Take good care- vitamins are vital in the months after multiple loss (like you I had several one after the other) - I think vit D has been mentioned, also Vit B complex and Vit C, and iron.

squizita · 28/05/2013 11:20

...sorry a good example is jollyb and me. She finds talk of testing unhelpful ... I find anyone saying "oh well just try again" or "why won't you just try before your tests?" unhelpful. My fear of trying again and maybe having some condition and going through another MC is massive - and when people say to me (meaning 'you've still got a 50%+ chance') to just go for it I find it very upsetting. Whereas as JollyB explained she's coming from the opposite side.

In such horrible circumstances, there is sometimes nothing 'right' that can be said.

rainbows3 · 28/05/2013 12:42

I wish the english language was better. I hated hearing "I am sorry" when I had my ectopic pregnancy. You say sorry when you accidentally bump into someone on the metro, why would an ectopic pregnancy qualify for the same response. The one thing that I did find helped was people who seemed to understand how crappy I felt.

My miscarriage was only confirmed last Thursday and honestly right now I can't really process much but an acknowledgement that what I am going through is really ^&*% does give me some comfort.

OP posts:
blondecat · 28/05/2013 12:53

That's what happened to me

My Doctor said the exact same thing - at least I got pregnant. I wanted to scream.

But in a way he is right

Early mc is very common. 2 are apparently not unusual. After 3 they refer you for genetic Counselling since it is chromosomal problems mainly that cause them. That doesn't make us feel better but it gives hope.

Watch your iron level now. I lost so much blood I had to have ferritin infusions to recover.

There is nothing to say I found. Nothing that made me feel better. Only time. And DH driving us to the mountains to change my mind.

I am now 7 months pregnant. It happened 2 1-2 months after the last mc.

Keep hoping. Get your iron levels checked. Take the vitamins. Try and relax ( ha easier said ). Take time to mourn and don't let people dismiss it as not a real pregnancy.

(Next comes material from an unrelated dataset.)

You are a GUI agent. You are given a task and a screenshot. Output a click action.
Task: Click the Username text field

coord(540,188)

squizita · 28/05/2013 16:00

Sorry- have to pick up on this "After 3 they refer you for genetic Counselling since it is chromosomal problems mainly that cause them." Chromasomal problems are actually pretty rare and by no means the only thing they test for, accounting for only 5% of recurrent miscarriages. There are a variety of causes which they test you for. Many of which are treatable - and many women actually have nothing wrong, just terrible terrible bad luck.

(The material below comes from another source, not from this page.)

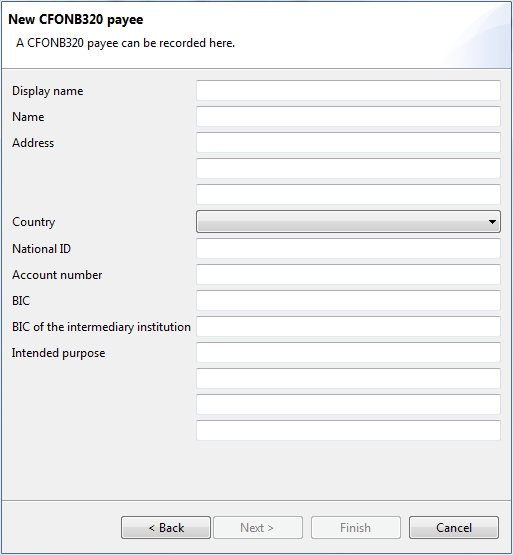The image size is (513, 555).
Task: Click the greyed-out Finish button
Action: pyautogui.click(x=356, y=528)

The Miscarriage Association have great information on the causes of recurrent miscarriages and testing.

squizita · 28/05/2013 16:07

...chromasomal issues with the parents, I mean. 'One off' trisomy problems are more common, but only affect that miscarriage not future attempts.

There is a very good MN thread on recurrent miscarriage testing and beyond, too.

loopybear · 30/05/2013 22:41

Hi I had a very similar pregnancy loss 2 ectopics and a miscarriage in a year. The last time I allowed my feelings to flow which made me feel much better and meant people new exactly how I felt at the time. Which threw people but if they said how r u doing they knew how i was really feeling. I also found a great therapist whose sofa I raged on about the situation or people's naff comments, or sobbed curled up in a ball. It stopped me pushing the people closest away.